Maka dengan cepat Ratu Teluh Bumi melahap bunga itu. Zubb...! Bunga dimasukkan ke mulut. Tapi serangan Siluman Tujuh Nyawa muncul lagi. Ratu Teluh Bumi tepaksa menghindari dengan satu lompatan. Namun tubuhnya bagai tersedot ke belakang, ia pun akhirnya terpelanting dan menerabas semak tebing hingga sampai ke depan gubuk Siluman Tujuh Nyawa itu.
Brukk...!
Ratu Teluh Bumi ingin memekik, tapi mulutnya sibuk mengunyah bunga Sukma Weling dan segera menelannya. Pada waktu itu, Siluman Tujuh Nyawa sudah menyerang lagi dengan tubuhnya yang melayang bagaikan terbang. Senjatanya siap diayunkan ke depan untuk melukai tubuh Ratu Teluh Bumi. Mau tak mau Ratu Teluh Bumi kerahkan tenaganya untuk bangkit dengan cepat, kemudian melompat ke arah yang aman dengan bersalto satu kali di udara.
Wukkk...!
Crass...! Senjata El Maut menancap pada sebuah batu tempat Ratu Teluh Bumi tadi terkapar jatuh. Batu itu langsung menjadi merah seperti tersiram lahar, kemudian retak perlahan-lahan dan kepulkan asap putih kehitam-hitaman.
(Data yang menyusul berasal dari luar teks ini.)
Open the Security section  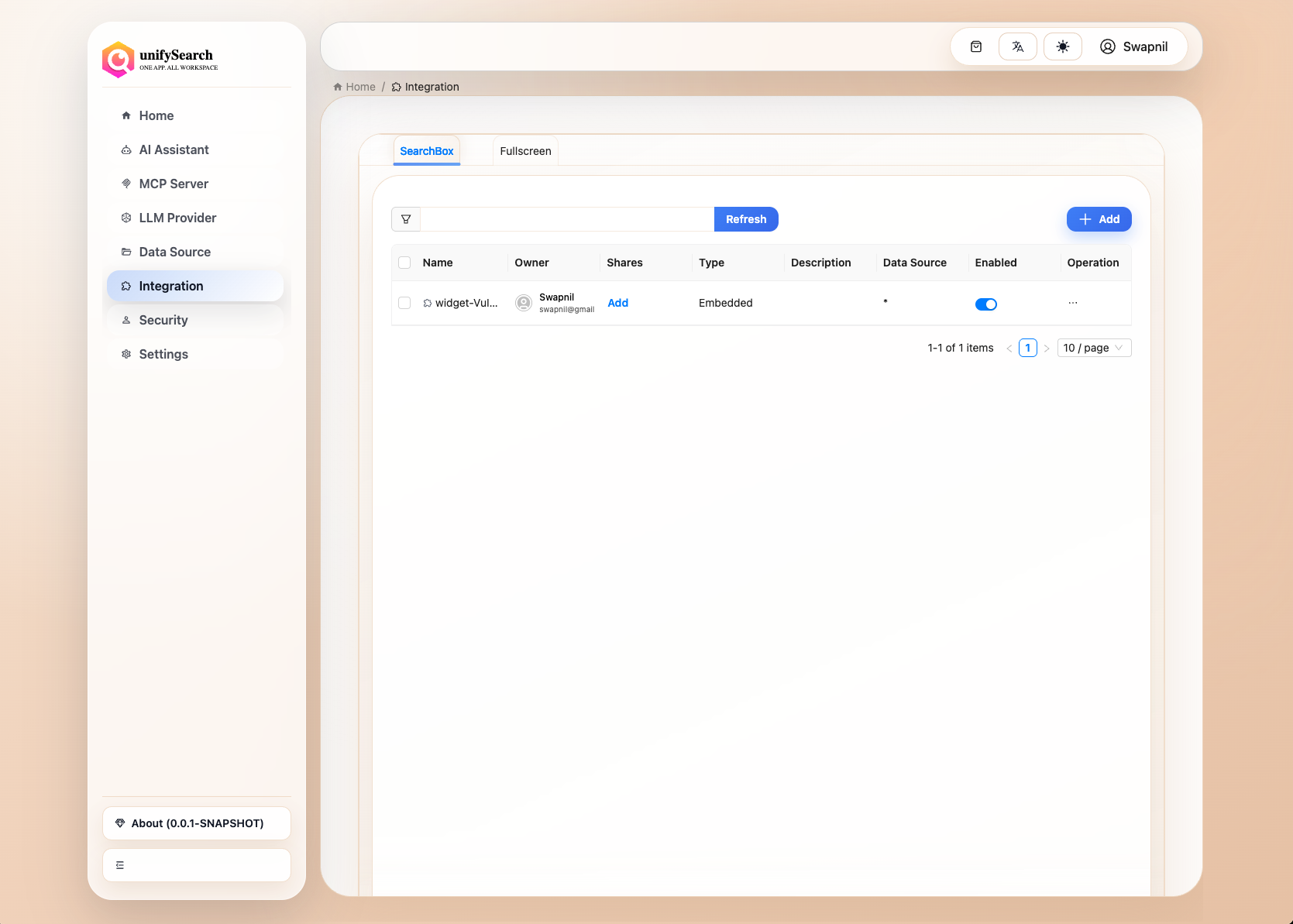[163, 320]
Melihat Ratu Teluh Bumi sudah bersiap larikan diri, Siluman Tujuh Nyawa segera sentakkan tangan kanannya, dan dari kuku-kuku runcing itu keluar lidah sinar merah berkelok-kelok yang tiada putusnya. Sinar itu segera menyergap tubuh Ratu Teluh Bumi. Zrruppp...! Tiba-tiba tubuh tersebut tak bisa bergerak lagi, bagai terikat benang merah yang panas rasanya.
"Hentikan!" bentak Ratu Teluh Bumi sambil menahan sakit. Seketika itu Siluman Tujuh Nyawa menghentikan serangannya, ia menjadi seperti orang bingung yang tak tahu harus berbuat apa dalam waktu begitu cepat.
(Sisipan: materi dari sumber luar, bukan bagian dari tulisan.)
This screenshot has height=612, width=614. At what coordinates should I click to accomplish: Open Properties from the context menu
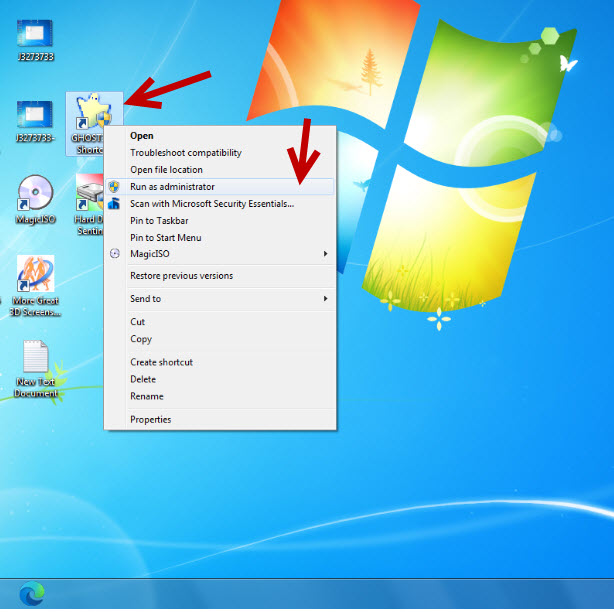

Ratu Telah Bumi terkejut melihat tubuhnya telah berubah menjadi hitam seluruhnya. Tapi sebelum rasa kagetnya itu habis, warna hitam itu kembali hilang, dan menjadi biasa. Mungkin itulah pengaruh menelan bunga Sukma Weling, yang membuat bentakannya itu dituruti oleh Siluman Tujuh Nyawa.
"Diam di situ dan jangan kejar aku lagi! Mengerti?!"
"Mengerti!" jawab Siluman Tujuh Nyawa.
Ratu Teluh Bumi justru kaget melihat tokoh sesat yang teramat sakti itu menjadi diam dan menurut dengan perintahnya. Maka timbullah pertanyaan di dalam hati Ratu Teluh Bumi. "Apakah ini berarti aku telah menguasai ilmu "Sabda Iblis'?!"
Memperhatikan pertumbuhan bunga aneh itu, merupakan pengalaman yang amat mahal harganya. Apabila siang, tanaman bunga itu berubah warnanya menjadi kuning berkilauan, seperti tanaman dari logam emas mulia. Tapi jika malam tiba, tanaman itu berubah menjadi hijau kehitam-hitaman. Sebelum itu, pada senja hari menjelang matahari tenggelam, tanaman itu bentuknya tetap tapi wujudnya berubah, yaitu menjadi transparan, bagai tanaman dari kaca yang bisa tembus pandang. Kuncup bunganya pun menjadi seperti batu giok berwarna hijau kecoklat-coklatan.
"Mendengar kedahsyatan ilmu 'Sabda Iblis' saja aku sudah terkagum-kagum, apalagi melihat keampuhannya secara langsung!" pikir Ratu Teluh Bumi dalam kesendiriannya. Selama dia berada di Jurang Petaka itu, dia memang seperti seorang diri. Siluman Tujuh Nyawa hampir-hampir tak pernah mengajak bicara pada hari berikutnya.
Hanya pada malam perjumpaan mereka saja Siluman Tujuh Nyawa mau diajak bicara. Tapi esok harinya, ia bungkam seribu bahasa. Hanya satu kali ia berkata, "Jangan bicara denganku sebelum aku mengajakmu bicara!"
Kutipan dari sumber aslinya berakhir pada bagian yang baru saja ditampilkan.